内容は、晩年の勝海舟の語りを記録したものだが、速記録のようなものではなく、長年の尊崇者が後から記録に起こしたもののようで、どれだけ正確かは分からないが、そこで勝海舟が話しているかのように生々しいのは、その語り口をよく知っている記録者の手に成るものだからだろう。
幕末の話も出てくるが、維新後の話、特に記録が行われた時期に進行中、つまり明治30年代のことも多い。維新後も色々な役回りをこなし、徳川宗家の面倒をよくみたらしい。驚くのは、経済観念がしっかりしているというか、自分や様々な関係者のため、土地を使って収益を確保し、使える金を用意することに結構な労力を割いていること。没落した武士とは発想や行動がだいぶ異なるようだ。

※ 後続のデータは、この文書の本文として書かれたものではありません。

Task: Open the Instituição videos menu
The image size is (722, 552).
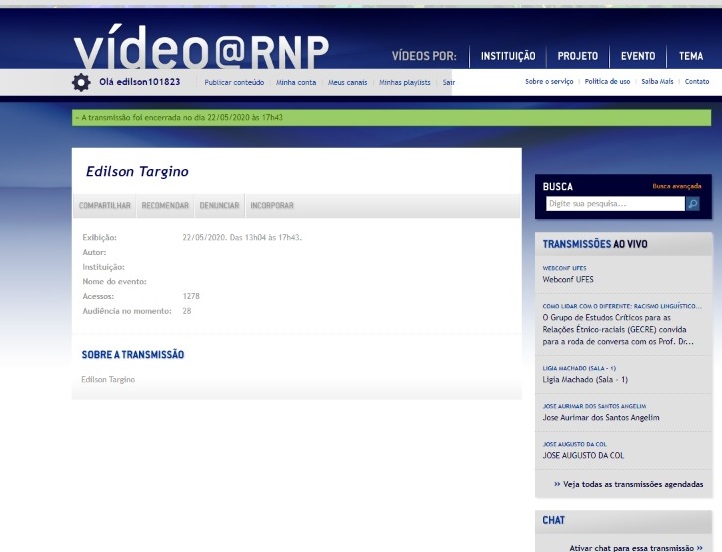Action: pos(508,56)
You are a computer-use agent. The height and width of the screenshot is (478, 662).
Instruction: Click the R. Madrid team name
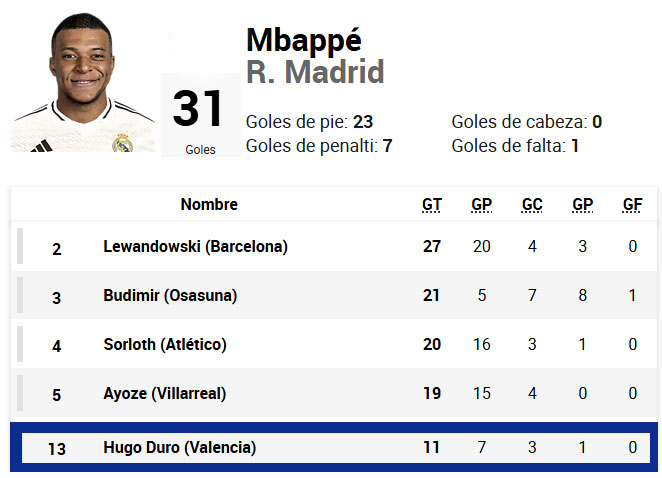point(315,72)
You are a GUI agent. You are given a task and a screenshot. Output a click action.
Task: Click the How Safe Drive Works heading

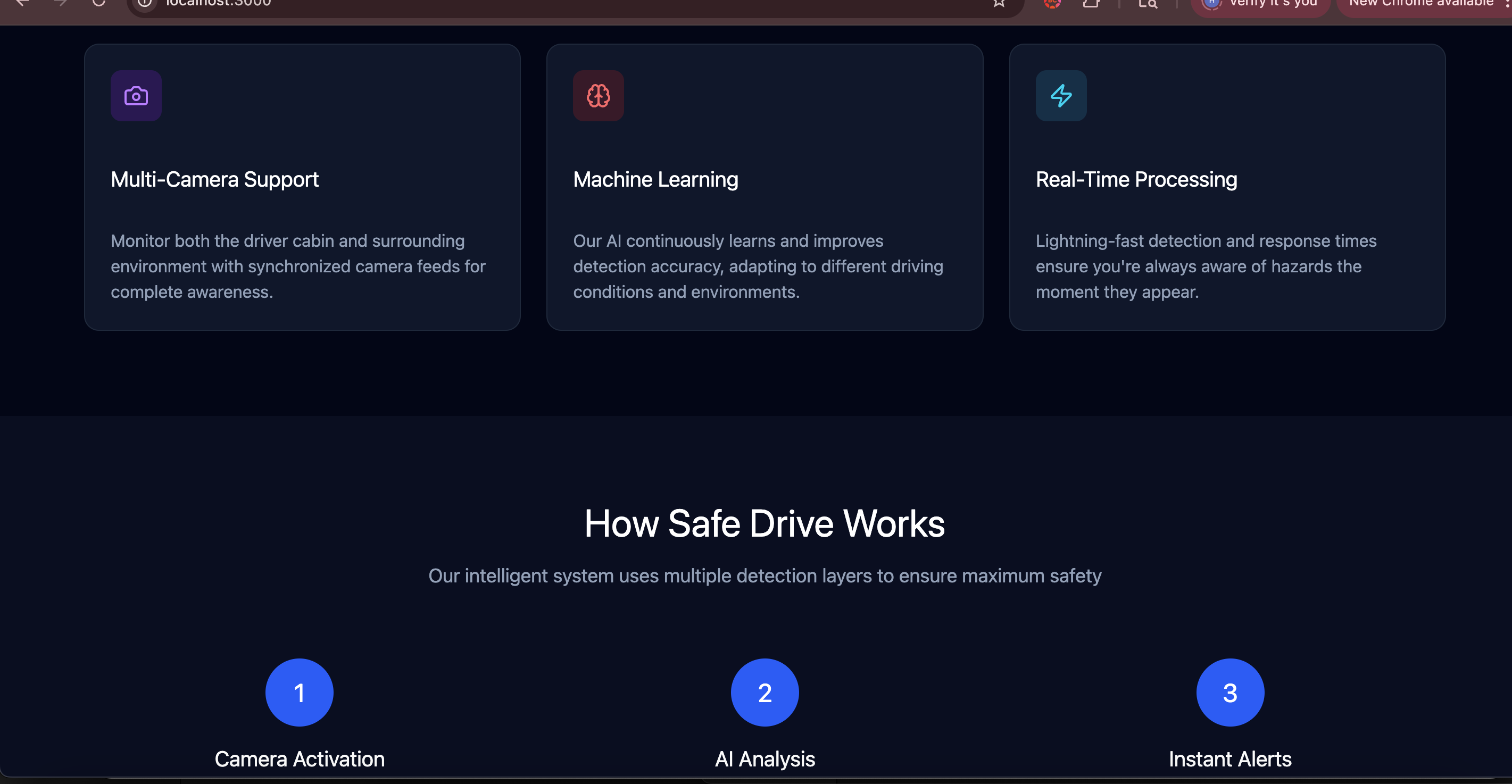tap(764, 523)
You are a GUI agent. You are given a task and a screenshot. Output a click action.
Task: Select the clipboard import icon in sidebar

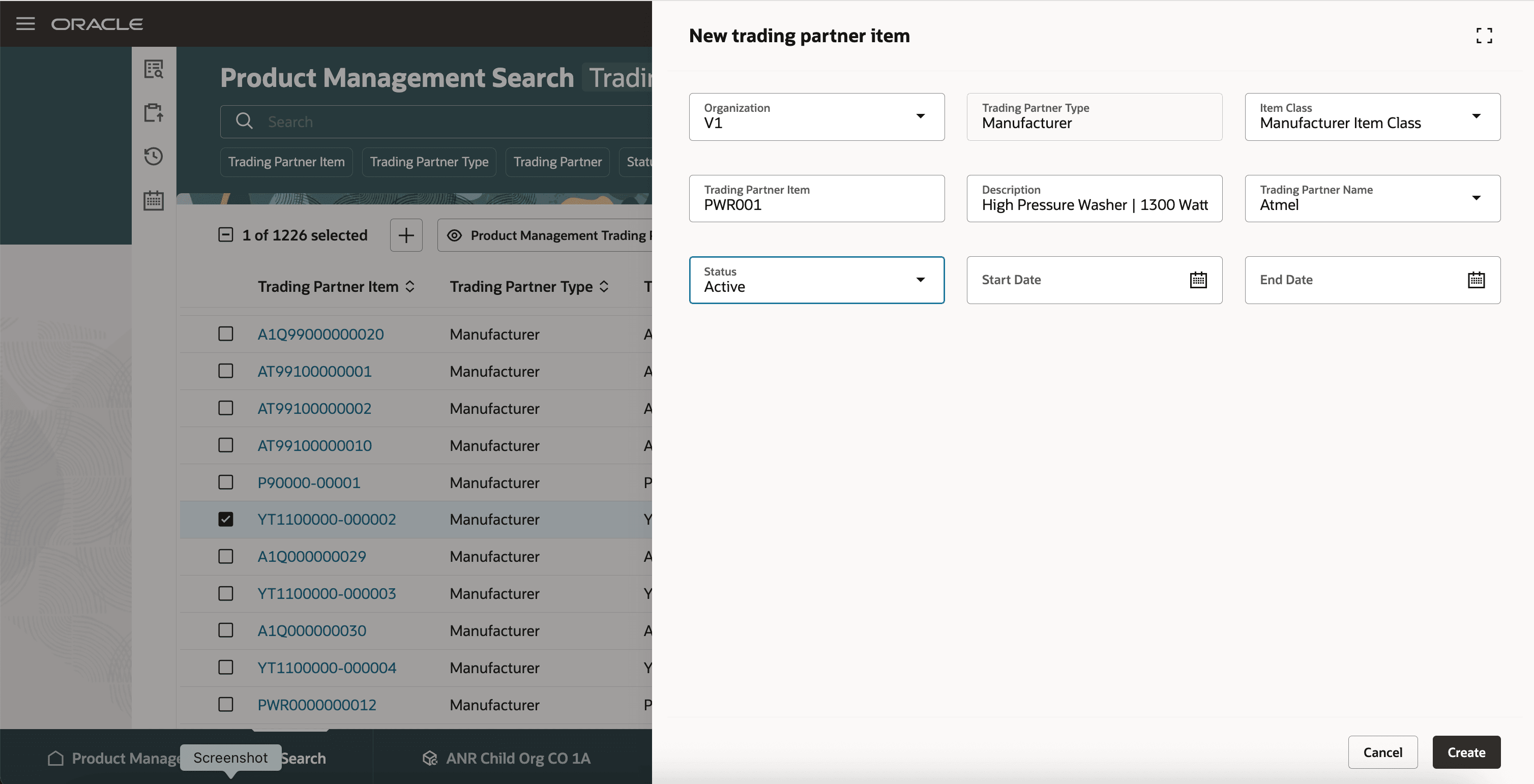tap(154, 112)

勝海舟の言葉を聞きたかったので、本書の後半に掲載されている、関係者による勝海舟の回想は読むのを省略。 -
世の中の動きや大局、物事の本質を掴む洞察力、それらに対してどうするべきかを組み立てる構想力、緻密な計算など驚くほど優秀な頭脳を持ち、その実現のための実行力、人との交渉力、そうしたことを可能にする胆力 などの精神力も合わせ持った、まさに時代が必要とした人物という印象を受ける。ほんとうにこんな人が実在したのかとさえ思えてくる。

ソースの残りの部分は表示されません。